How many of the 1024 integers in the set (1024, 1025, 1026, . . . , 2047) have more 1’s than 0’s in their binary representation?

Question

How many of the 1024 integers in the set {1024, 1025, 1026, . . . , 2047} have more 1’s than 0’s in their binary representation?

Answer 1

These numbers are of the form $n = 1XXXXXXXXXX$, where $X$ can either be a $0$ or a $1$. So, the equivalent question here is, how many $10$-digit binary numbers have at least as many $1$'s as $0$'s? If and only if this is the case, the the number $n$ will have more $1$'s than $0$'s.

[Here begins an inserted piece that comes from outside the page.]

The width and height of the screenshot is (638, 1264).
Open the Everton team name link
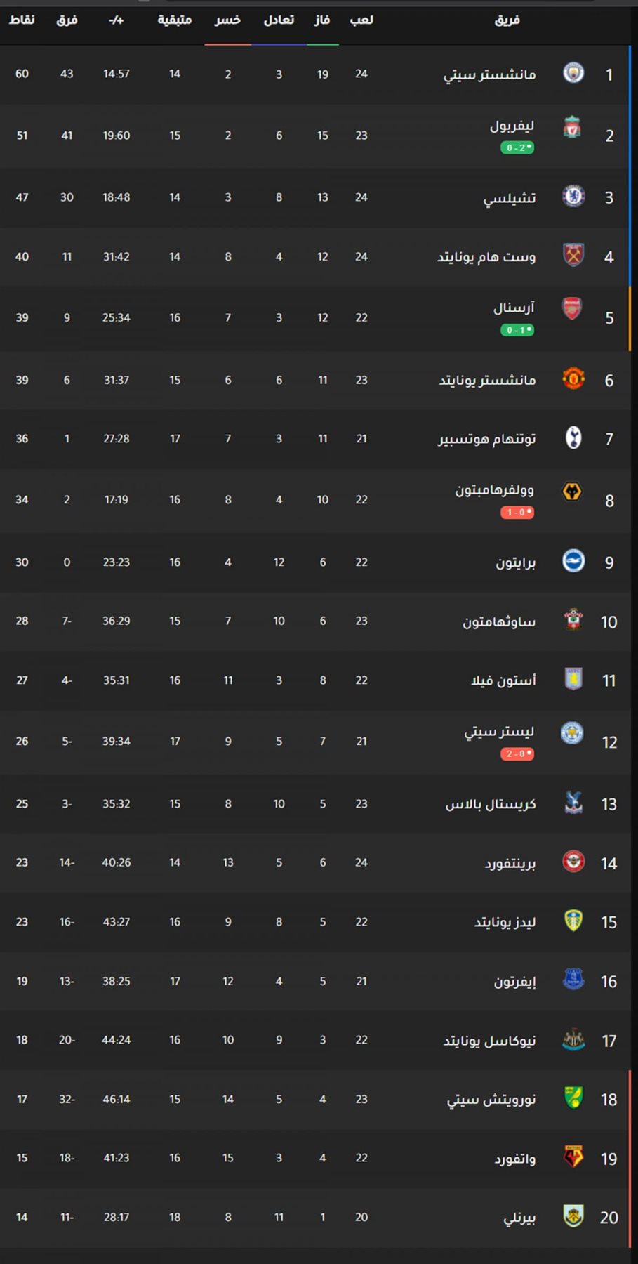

Let's split this into two cases: 1) how many $10$-digit binary numbers have as many ones as zeroes? and 2) how many $10$-digit binary numbers have more ones than zeroes?

1. We must have $5$ zeroes and $5$ ones, so there are ${10 \choose 5} = 252$ ways to organize them in distinct orders.
2. There are $1024$ ten-digit binary numbers, and since there are $252$ numbers with equal number of zeroes and ones, there must be $1024-252=772$ numbers with a non-equal number of zeroes and ones. But wait... would it make sense if there were more numbers with more zeroes than ones than the other way around? No! So by symmetry, we conclude that there must be $772/2 = 386$ numbers with more ones than zeroes.

Adding these two cases together, we have $252 + 386 = 638$ numbers in this range that have more ones than zeroes.